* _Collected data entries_

────────────────────

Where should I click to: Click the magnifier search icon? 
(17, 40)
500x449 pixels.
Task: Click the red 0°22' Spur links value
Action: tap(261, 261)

────────────────────

* _WHAT YOU ARE ASKED TO DO_
Write out the data a second time, exactly the same.

* _RESULT FOR THIS TASK_
Where should I click to: Click the magnifier search icon? 
(17, 40)
500x449 pixels.
Task: Click the red 0°22' Spur links value
Action: tap(261, 261)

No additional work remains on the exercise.